Graham: That’s beautiful. First of all you have to know about Him. If that doesn’t happen, how would you know Whom you are knowing? Then you need to understand the Biblical meaning of the word “know,” as we have discussed before. It’s even used for the relationship between a husband and his wife. Adam knew Eve his wife, and they didn’t just become acquainted; they had a baby. In the biblical sense, to know God is to love Him, to become friends. By way of contrast, when God says, “Go away; I never knew you” (Matt 7:21-23), He means, “We never were friends.” So to claim that one knows God means that one really loves and admires God for His wise and gracious ways. It means that one would really like to be regarded as God’s friend. It means being proud to be a friend of God. When you know God, I think it will show. It will show in the friendly feelings we have toward God. It will show in the jealousy we have for God’s reputation. We will want Him to be seen as He really is.
Lou: Last question. “I have always been concerned about people who wake up in the wrong resurrection and are truly surprised to find themselves there. They had worked in God’s name or Jesus’s name and done many wonderful works (Matt 7:21-23).
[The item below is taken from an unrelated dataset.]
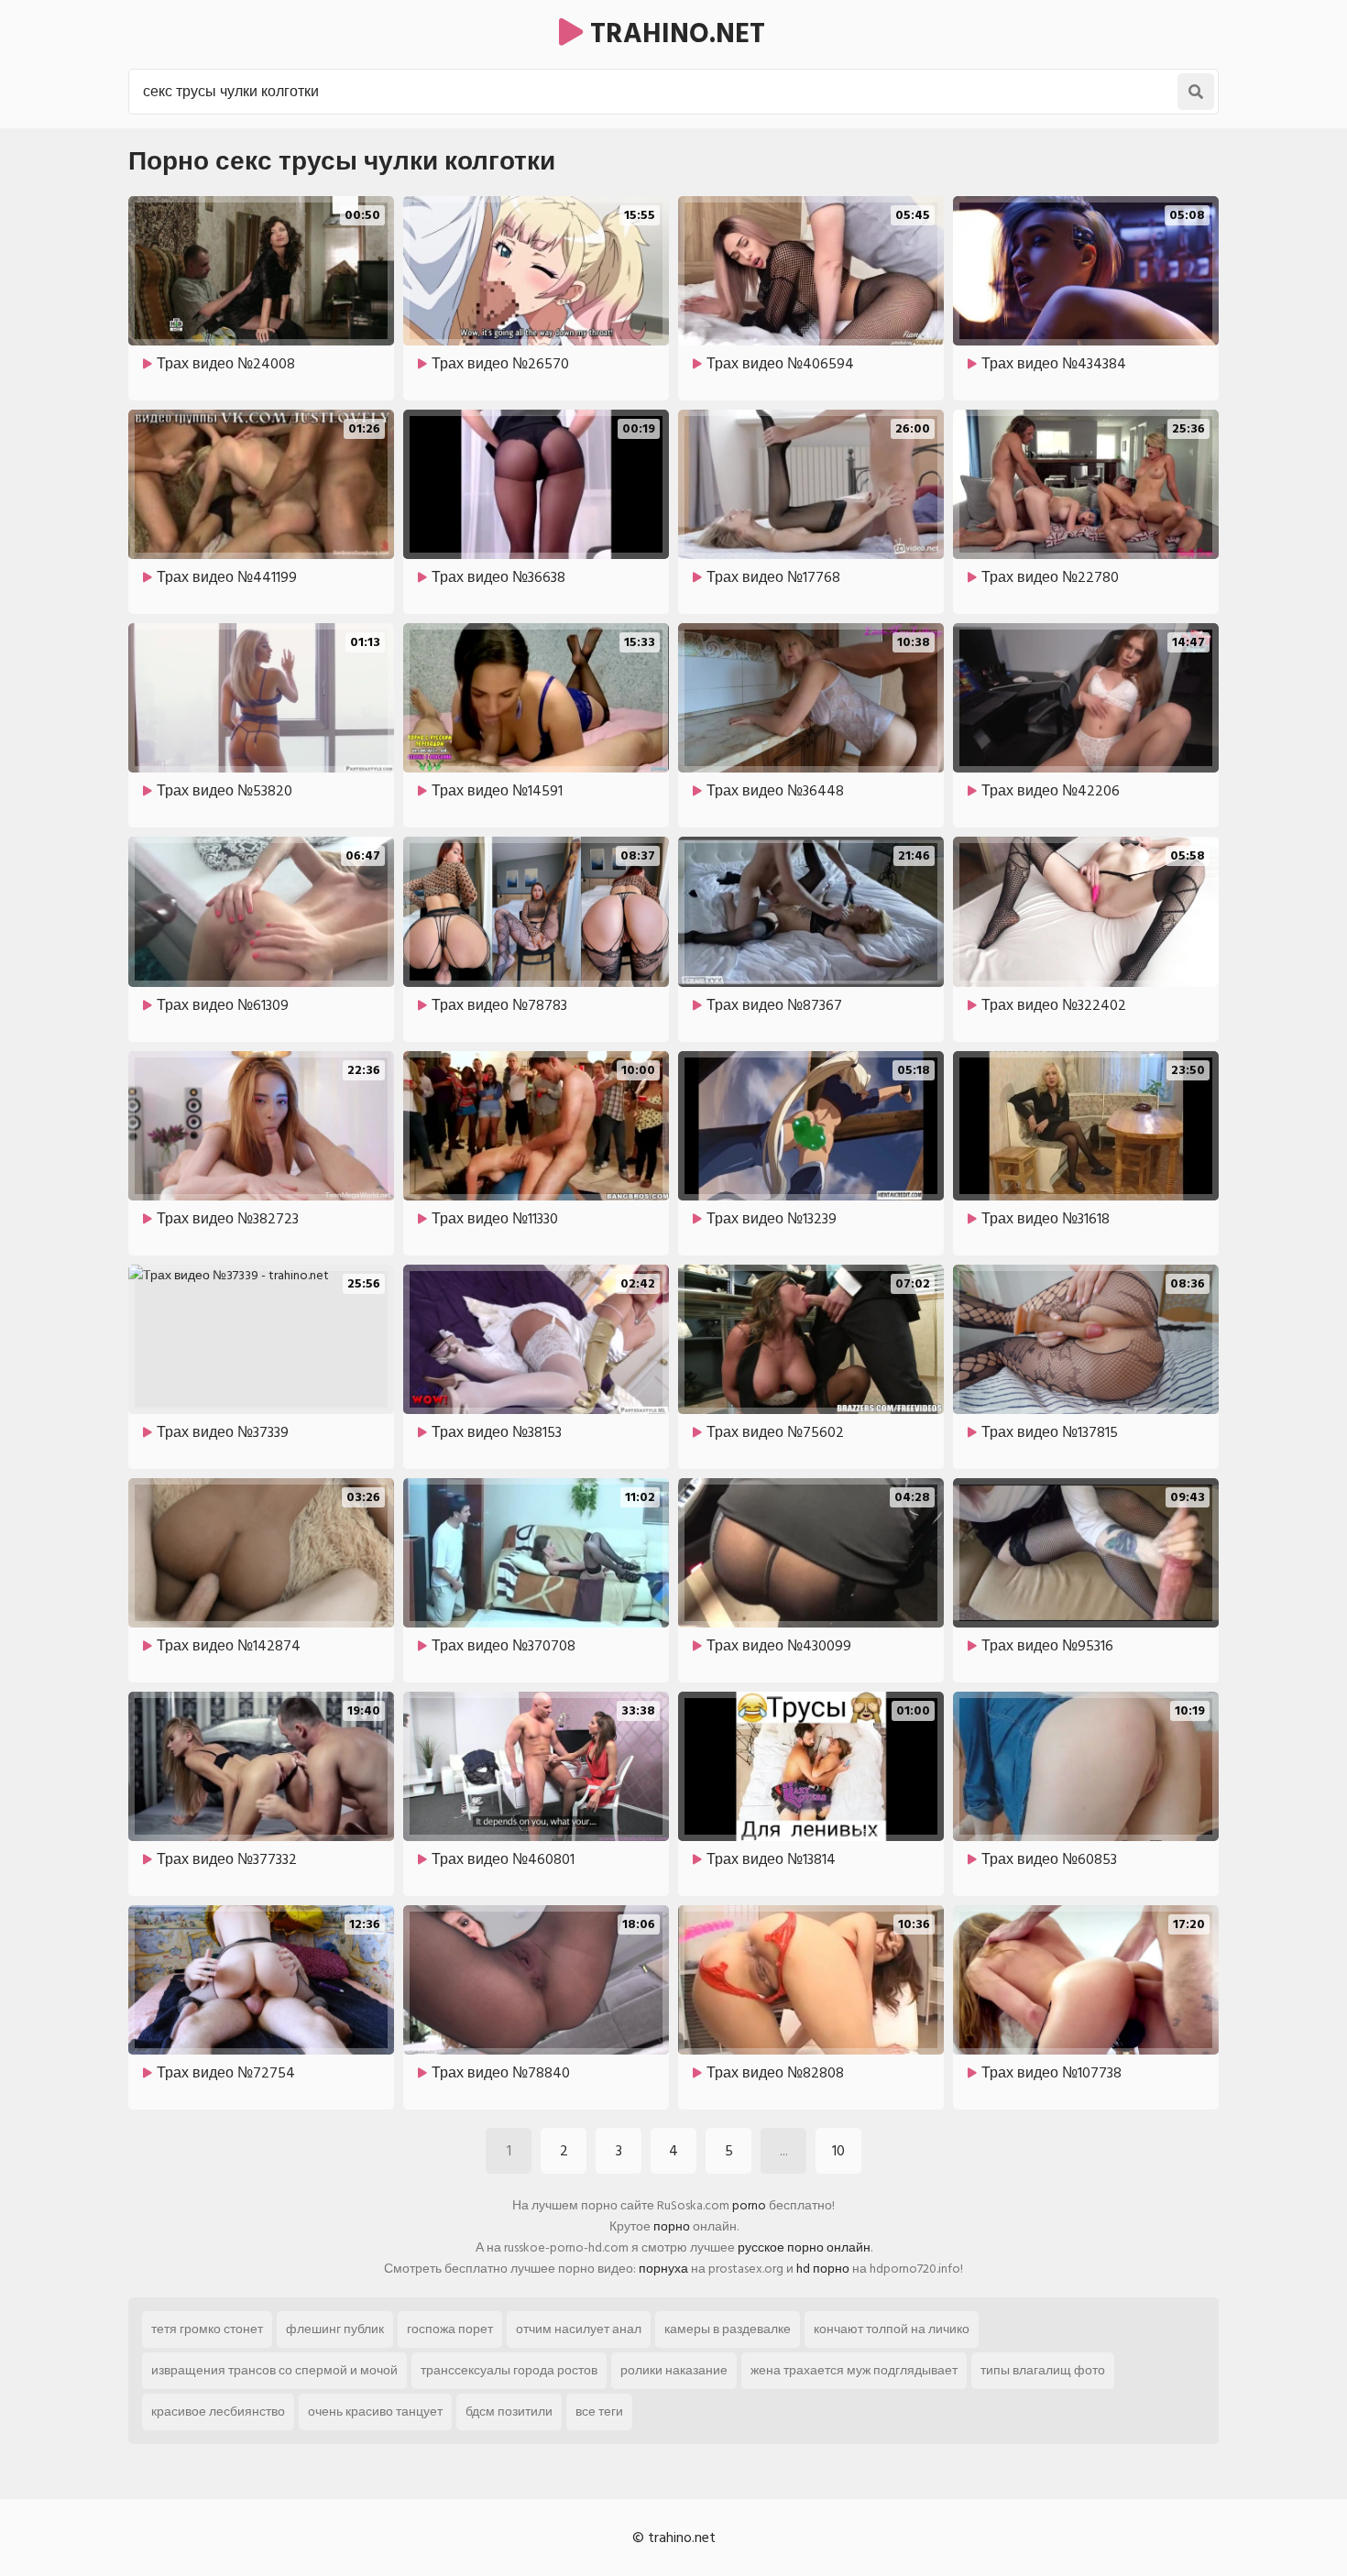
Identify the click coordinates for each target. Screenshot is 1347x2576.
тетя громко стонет (207, 2329)
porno (749, 2205)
If I were to die tonight, how would I know which resurrection I would come up in?”
Graham: It seems to me that the people described in Matthew 7 were involved in legalism. They were serving God for the wrong reason. From our perspective today, these would be individuals who are surprised to find they are lost because they think of all the tithe they have paid, and all the Sabbaths they have endured when they could have gone to the ball game. But they have never been God’s friends. So He says, “Go away; I never knew you.” Friendship is the very essence of the relationship God desires to have with His children.
One more thing. Friends are not afraid of each other, so the next chapter is entitled, “There Is No Need To Be Afraid of God.”